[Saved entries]
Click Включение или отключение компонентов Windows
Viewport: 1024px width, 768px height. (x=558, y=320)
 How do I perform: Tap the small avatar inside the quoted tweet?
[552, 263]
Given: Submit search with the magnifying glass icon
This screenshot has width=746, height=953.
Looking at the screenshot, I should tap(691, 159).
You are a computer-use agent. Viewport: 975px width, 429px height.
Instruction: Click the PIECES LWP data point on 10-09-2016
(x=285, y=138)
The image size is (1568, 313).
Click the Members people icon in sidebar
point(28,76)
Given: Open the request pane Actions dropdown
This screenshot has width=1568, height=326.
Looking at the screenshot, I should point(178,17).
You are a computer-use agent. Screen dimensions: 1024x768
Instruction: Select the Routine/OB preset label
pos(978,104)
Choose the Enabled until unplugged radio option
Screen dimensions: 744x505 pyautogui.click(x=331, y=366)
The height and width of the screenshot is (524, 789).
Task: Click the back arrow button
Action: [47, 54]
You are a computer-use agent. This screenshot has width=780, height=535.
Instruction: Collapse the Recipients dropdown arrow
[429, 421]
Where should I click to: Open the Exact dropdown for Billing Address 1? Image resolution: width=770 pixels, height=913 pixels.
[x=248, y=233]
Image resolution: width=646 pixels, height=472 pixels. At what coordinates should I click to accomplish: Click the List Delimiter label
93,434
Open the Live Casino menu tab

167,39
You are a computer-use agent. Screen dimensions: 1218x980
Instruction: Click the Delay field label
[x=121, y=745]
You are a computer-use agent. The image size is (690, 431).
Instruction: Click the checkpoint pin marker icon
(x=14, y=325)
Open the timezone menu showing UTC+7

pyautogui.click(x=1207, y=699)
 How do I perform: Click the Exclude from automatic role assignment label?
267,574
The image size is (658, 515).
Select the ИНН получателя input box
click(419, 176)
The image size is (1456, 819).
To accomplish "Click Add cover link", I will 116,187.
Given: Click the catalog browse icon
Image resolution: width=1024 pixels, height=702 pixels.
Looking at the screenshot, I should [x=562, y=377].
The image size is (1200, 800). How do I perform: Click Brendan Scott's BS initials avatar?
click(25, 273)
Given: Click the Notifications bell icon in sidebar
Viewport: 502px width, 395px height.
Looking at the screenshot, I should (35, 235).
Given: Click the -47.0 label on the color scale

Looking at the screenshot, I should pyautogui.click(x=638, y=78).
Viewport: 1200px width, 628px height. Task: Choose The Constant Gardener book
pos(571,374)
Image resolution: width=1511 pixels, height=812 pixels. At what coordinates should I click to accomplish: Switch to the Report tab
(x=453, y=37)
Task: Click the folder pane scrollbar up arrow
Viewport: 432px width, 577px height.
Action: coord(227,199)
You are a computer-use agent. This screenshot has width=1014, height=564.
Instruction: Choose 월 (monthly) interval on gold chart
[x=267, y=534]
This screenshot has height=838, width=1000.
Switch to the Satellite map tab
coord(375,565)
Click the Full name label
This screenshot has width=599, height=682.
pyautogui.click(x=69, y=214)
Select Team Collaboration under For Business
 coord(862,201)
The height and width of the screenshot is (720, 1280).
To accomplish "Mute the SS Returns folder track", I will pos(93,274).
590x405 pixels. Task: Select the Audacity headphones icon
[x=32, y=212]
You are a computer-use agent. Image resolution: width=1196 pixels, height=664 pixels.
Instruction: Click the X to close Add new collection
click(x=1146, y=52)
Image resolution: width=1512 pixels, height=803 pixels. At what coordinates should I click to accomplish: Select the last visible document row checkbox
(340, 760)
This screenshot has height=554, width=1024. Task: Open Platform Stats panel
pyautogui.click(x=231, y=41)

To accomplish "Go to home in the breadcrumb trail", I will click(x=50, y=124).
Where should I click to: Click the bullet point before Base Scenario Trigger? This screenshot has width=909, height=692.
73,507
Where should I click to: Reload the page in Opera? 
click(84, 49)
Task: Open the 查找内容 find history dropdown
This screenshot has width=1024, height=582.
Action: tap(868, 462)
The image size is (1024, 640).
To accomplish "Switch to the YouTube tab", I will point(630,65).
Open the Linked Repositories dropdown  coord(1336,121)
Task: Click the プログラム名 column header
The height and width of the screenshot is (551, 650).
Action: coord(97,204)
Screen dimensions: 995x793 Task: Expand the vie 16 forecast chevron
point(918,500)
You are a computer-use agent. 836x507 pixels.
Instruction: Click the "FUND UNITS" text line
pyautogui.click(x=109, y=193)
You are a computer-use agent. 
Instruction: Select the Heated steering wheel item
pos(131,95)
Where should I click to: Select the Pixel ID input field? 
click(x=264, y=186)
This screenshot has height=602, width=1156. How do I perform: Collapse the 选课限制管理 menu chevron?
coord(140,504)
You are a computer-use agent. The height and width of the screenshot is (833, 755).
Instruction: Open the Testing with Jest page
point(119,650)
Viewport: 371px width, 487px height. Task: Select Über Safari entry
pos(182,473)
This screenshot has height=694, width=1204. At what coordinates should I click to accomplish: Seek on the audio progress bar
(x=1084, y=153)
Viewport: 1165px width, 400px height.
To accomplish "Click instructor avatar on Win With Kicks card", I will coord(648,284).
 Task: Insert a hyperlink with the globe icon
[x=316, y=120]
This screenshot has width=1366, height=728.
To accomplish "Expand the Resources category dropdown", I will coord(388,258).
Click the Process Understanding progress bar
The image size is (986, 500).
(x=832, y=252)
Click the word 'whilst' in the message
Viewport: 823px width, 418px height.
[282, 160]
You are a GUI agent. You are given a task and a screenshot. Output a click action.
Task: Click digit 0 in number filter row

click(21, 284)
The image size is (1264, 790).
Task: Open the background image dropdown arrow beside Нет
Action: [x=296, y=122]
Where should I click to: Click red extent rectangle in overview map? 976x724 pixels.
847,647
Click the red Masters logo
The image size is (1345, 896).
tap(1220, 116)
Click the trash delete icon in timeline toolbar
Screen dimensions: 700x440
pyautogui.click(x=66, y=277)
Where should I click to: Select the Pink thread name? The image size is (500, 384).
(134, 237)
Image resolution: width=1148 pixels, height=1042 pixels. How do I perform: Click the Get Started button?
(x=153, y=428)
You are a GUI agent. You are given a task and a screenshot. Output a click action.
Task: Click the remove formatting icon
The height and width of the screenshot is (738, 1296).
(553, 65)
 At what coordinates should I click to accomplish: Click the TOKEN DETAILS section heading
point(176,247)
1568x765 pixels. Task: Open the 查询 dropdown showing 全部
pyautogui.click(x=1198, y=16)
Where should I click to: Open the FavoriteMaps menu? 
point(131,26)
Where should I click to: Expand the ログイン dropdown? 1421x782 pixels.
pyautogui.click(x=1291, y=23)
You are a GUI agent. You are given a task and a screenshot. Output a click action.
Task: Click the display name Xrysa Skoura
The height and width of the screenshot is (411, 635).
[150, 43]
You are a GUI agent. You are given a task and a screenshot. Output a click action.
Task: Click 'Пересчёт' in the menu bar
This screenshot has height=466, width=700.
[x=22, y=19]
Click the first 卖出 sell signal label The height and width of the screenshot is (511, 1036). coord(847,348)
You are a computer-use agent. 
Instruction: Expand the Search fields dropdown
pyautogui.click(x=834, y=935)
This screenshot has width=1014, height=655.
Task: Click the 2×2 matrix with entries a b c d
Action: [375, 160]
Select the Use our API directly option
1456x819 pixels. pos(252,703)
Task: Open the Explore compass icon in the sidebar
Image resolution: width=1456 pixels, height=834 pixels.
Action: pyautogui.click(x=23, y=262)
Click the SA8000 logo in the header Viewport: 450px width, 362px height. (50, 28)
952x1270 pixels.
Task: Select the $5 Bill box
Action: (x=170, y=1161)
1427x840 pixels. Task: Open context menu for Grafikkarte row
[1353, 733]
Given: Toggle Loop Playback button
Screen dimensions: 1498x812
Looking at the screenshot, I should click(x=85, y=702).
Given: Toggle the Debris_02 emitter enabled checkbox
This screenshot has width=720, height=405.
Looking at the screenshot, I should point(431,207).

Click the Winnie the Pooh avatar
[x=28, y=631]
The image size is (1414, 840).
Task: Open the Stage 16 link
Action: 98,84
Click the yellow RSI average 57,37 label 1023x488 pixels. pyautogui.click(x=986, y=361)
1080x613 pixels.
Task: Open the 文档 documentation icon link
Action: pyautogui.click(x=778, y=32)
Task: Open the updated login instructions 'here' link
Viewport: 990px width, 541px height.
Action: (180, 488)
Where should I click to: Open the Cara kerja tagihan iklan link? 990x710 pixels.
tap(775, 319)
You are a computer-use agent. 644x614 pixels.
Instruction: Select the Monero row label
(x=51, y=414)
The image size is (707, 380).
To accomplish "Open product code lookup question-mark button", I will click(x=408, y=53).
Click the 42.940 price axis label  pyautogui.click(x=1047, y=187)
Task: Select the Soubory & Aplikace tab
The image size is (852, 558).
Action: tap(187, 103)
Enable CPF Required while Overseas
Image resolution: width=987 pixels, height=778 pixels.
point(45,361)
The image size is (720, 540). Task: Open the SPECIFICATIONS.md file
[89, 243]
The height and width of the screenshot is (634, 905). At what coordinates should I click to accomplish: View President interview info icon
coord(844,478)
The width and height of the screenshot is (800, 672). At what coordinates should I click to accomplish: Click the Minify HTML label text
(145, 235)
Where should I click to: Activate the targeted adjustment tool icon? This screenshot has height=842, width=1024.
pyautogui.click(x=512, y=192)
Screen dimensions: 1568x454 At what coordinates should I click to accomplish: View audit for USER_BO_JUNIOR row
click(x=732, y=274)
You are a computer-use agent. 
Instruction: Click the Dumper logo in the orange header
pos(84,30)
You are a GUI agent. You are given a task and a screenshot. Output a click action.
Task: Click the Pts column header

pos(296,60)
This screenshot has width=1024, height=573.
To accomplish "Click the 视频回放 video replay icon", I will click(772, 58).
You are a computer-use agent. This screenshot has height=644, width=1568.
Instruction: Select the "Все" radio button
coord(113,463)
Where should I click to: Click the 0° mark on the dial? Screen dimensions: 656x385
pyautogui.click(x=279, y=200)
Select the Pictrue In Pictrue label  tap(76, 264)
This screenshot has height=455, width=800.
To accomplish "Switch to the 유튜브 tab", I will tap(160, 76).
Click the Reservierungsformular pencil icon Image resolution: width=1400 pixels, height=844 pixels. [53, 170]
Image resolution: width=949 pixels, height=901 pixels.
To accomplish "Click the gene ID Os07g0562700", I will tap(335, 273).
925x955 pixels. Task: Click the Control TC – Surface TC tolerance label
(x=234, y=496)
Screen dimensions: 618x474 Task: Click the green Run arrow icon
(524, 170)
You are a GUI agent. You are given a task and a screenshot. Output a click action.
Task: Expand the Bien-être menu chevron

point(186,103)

• **Problem to work on**
The lines to copy are those above that contain the string "Toggle".

• **Answer box**
Given: Toggle Loop Playback button
Given: Toggle the Debris_02 emitter enabled checkbox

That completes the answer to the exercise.